■ Tasks to complete ■
1. In the schoolyard farms text, what position does Katie German hold with FoodShare in Toronto?
2. Return, word for word, the part of the schoolyard farms text that opens with the words containing "Katie German, the" and closes with "even at 7:30am.".

[begin Text to read]

Photo: Yun Leong
Something shifted in 2010. Two cities that had been overcoming barriers to school gardens and getting local foods in classrooms now found themselves starting farms on school grounds. These farms added one more educational and food production tool to the complicated puzzle of Farm to School.
Some wondered if school farms would be a viable economic model and wondered whether they would resolve the distribution challenges of buying from local farmers. Others were curious to see if the farms would more readily engage youth and school staff in their food system. As these schoolyard farms grow, the clearest successes have been in hands on education and leadership skill development. They have also succeeded in freeing up school staff to focus on teaching and student support rather than garden maintenance.
Toronto and Vancouver are leading the charge. These two cities have a long history of collaborating when it comes to school food and sustainable food systems. They frequently adopt and adapt each other’s innovative ideas, and schoolyard farms are just one more example of this productive exchange.
Katie German, the School Grown Senior Coordinator with FoodShare in Toronto, has worked with many students who find it hard to show up on time or at all for classes during the school year, but who show up daily to their farm job, sometimes even at 7:30am.

[end Text to read]
[begin Collected material]

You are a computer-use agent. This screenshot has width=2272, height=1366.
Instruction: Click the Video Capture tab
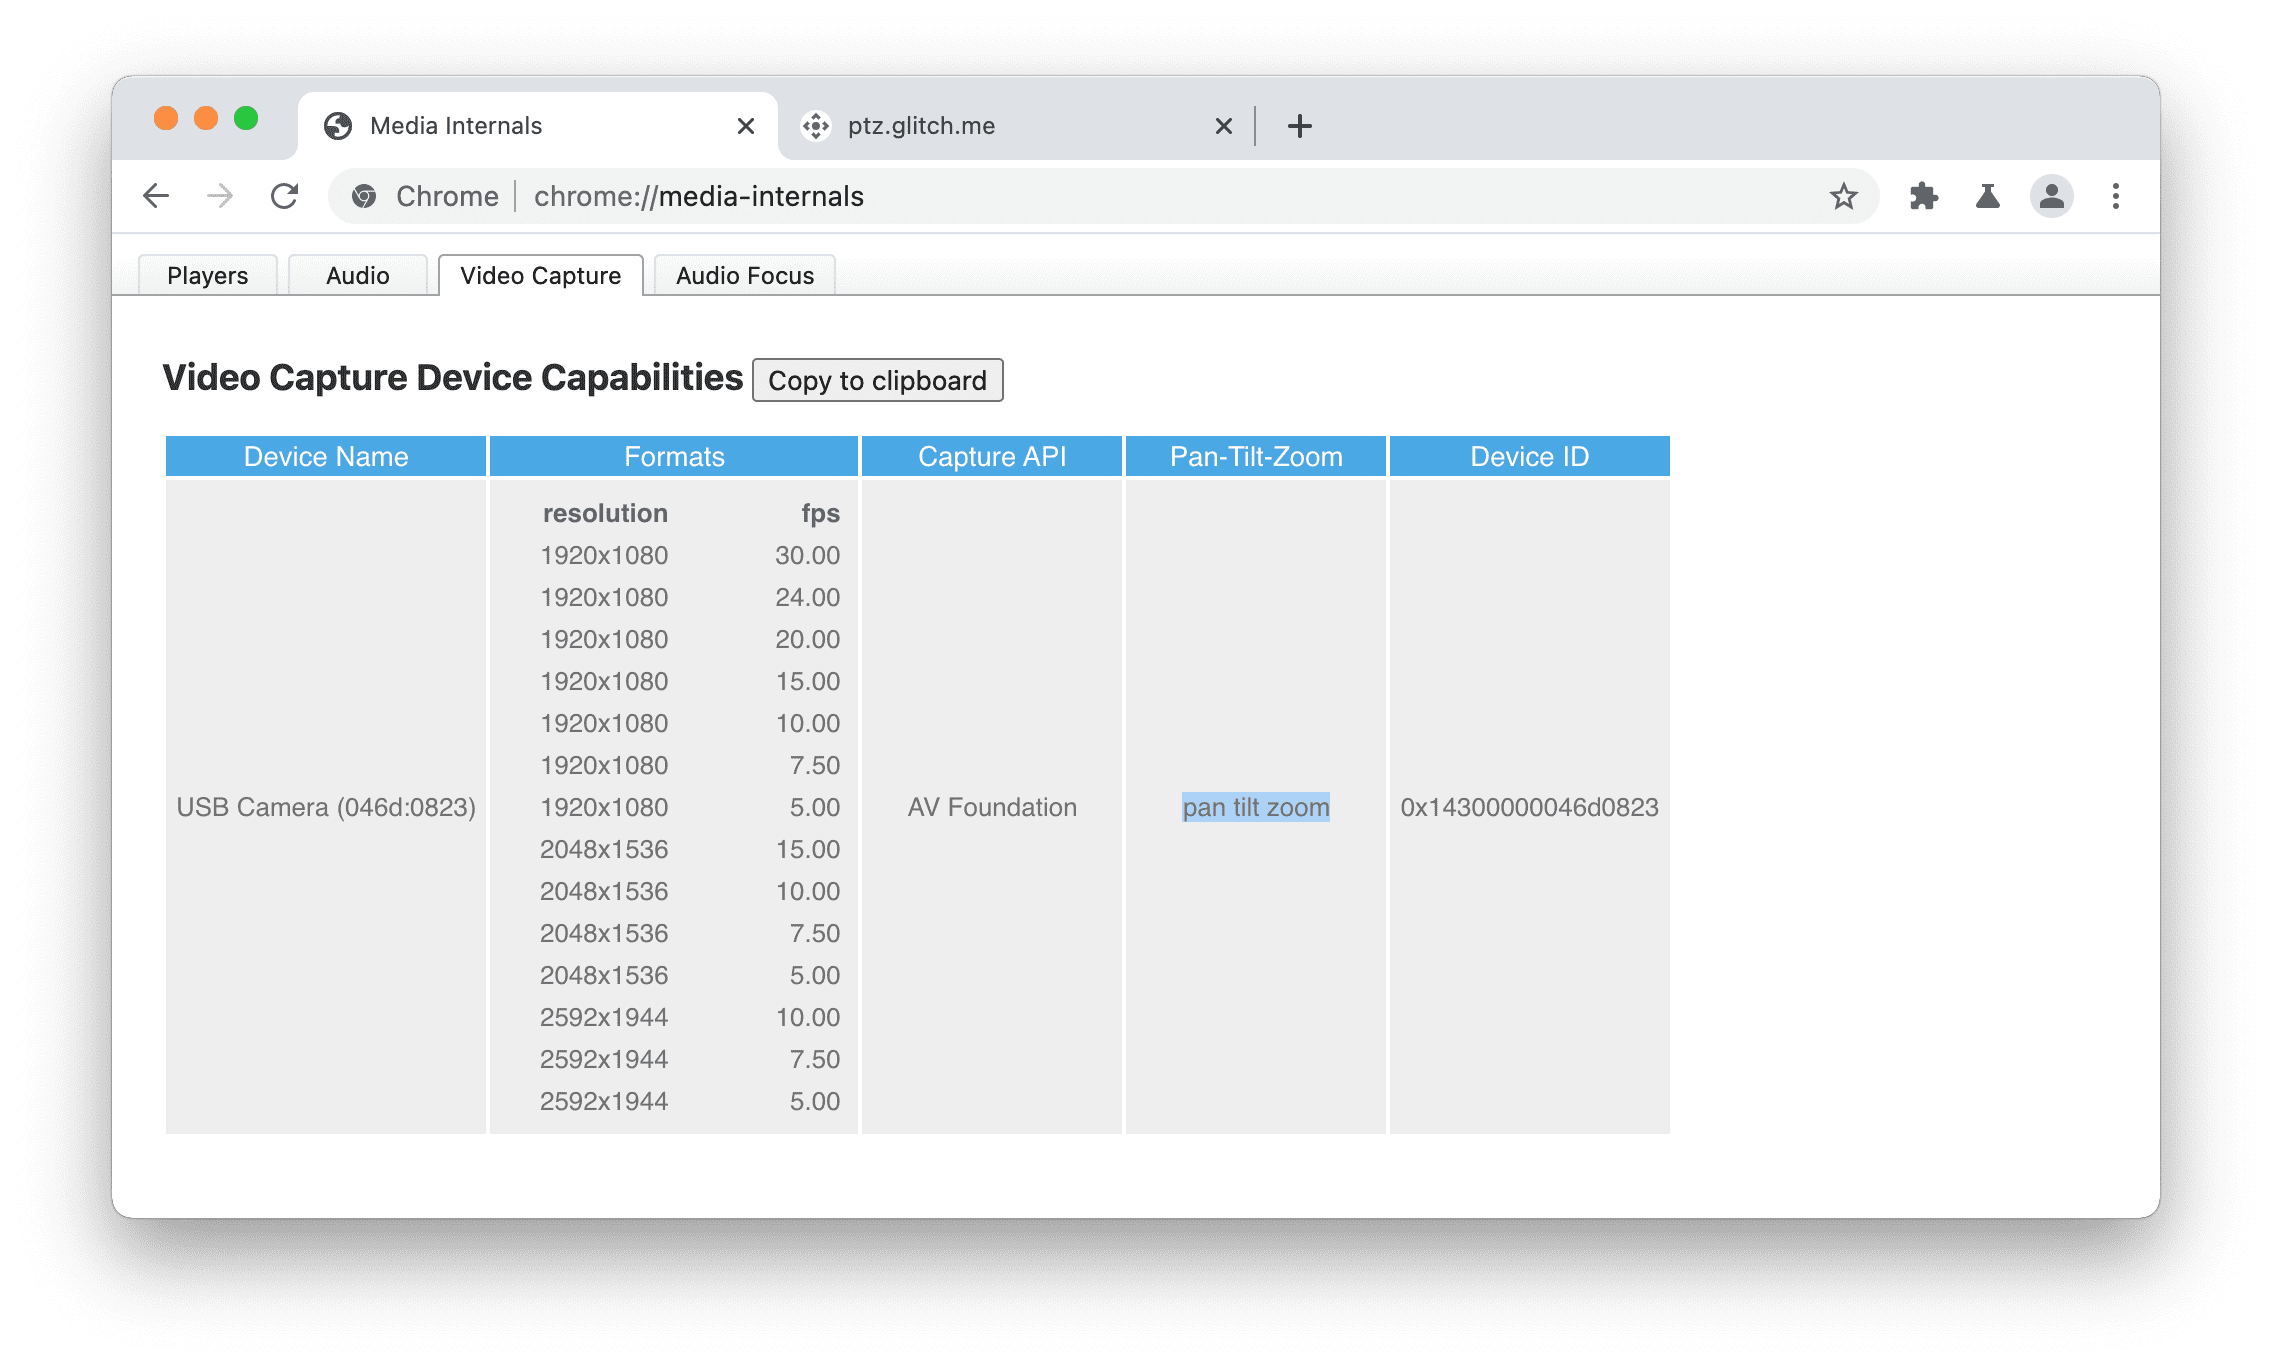click(x=542, y=274)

[end Collected material]

■ Per-task answers ■
1. School Grown Senior Coordinator

2.
Katie German, the School Grown Senior Coordinator with FoodShare in Toronto, has worked with many students who find it hard to show up on time or at all for classes during the school year, but who show up daily to their farm job, sometimes even at 7:30am.